You are viewing a plain text version of this content. The canonical link for it is here.
Posted to dev@calcite.apache.org by Igor Guzenko <ih...@gmail.com> on 2019/06/20 07:14:47 UTC

[DISCUSSION] Problem caused by flattening of struct fields

Hello everyone,

I've got issue while converting query with struct column. Struct's fields
are flattened while conversion to rel is performed.
But later they aren't collected back so query plan may produce incorrect
result.

For example [1], consider table *str_table* with just one column *str* of
type STRUCT<name VARCHAR(10), age INTEGER>,
then query SELECT *str* FROM *str_table* produces plan

LogicalProject(STR=[$0])
   LogicalProject(STR=[$0.name], STR1=[$0.age])
      LogicalTableScan(table=[[CATALOG, STRUCT, STR_TABLE]])
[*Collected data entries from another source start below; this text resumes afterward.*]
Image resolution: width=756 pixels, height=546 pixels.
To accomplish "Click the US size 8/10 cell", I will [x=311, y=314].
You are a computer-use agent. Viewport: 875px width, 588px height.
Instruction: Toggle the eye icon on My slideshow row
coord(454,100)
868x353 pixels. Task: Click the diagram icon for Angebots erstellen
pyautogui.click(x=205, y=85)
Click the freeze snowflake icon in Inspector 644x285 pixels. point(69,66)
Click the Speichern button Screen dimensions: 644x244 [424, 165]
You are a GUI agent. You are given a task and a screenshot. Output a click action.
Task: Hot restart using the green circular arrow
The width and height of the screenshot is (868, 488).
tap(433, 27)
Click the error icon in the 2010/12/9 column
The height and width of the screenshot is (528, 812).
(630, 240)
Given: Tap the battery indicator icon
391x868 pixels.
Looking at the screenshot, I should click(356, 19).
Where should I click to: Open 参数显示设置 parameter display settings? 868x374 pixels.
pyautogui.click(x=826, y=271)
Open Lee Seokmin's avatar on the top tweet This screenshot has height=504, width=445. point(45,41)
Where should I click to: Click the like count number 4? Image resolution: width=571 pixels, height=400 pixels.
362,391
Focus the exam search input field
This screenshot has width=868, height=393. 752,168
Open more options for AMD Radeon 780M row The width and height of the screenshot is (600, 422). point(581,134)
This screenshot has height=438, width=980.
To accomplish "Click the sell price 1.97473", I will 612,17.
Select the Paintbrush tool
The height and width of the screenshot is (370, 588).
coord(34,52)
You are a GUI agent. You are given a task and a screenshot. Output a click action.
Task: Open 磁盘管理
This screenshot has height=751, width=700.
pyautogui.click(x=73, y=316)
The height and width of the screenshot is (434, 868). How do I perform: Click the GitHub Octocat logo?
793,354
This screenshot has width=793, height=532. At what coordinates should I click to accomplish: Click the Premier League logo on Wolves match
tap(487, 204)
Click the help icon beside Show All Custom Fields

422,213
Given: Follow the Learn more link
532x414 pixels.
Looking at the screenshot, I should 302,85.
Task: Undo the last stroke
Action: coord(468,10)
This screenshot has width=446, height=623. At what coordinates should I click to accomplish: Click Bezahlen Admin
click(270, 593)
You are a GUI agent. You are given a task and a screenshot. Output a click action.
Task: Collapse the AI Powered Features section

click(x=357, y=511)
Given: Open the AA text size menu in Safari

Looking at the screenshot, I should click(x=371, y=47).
where top level project returns nested field `name` as `str` instead of
original struct column. My question is, what is the correct
way to collect back the flattened fields and produce correct result for the
query ?

[1] -
https://github.com/ihuzenko/calcite/commit/e24eaa22fbb5c950a0bd5290cc09ca56ea7f1e44

Thank you in advance,
Igor Guzenko

Re: Re: Re: [DISCUSSION] Problem caused by flattening of struct fields

Posted by Haisheng Yuan <h....@alibaba-inc.com>.
I am not familiar with the usage of NEW. But checking the comments of SqlNewOperator, the NEW operator accepts 1 argument, so I guess you are right. But need someone else's confirmation.

- Haisheng

------------------------------------------------------------------
发件人:Igor Guzenko<ih...@gmail.com>
日 期:2019年06月21日 22:21:44
收件人:Haisheng Yuan<h....@alibaba-inc.com>
抄 送:Apache Calcite dev list<de...@calcite.apache.org>
主 题:Re: Re: [DISCUSSION] Problem caused by flattening of struct fields

Thanks for quick answer, I'll work on the CALCITE-3138 jira.
If I'm not wrong this collection of fields back after flatten supposed to be done like rex invocation to create new row.
For example, collecting projection might look like: 

LogicalProject(HOME_ADDRESS=[NEW(ROW($1, $2, $3, $4)):ObjectSqlType(ADDRESS) NOT NULL]).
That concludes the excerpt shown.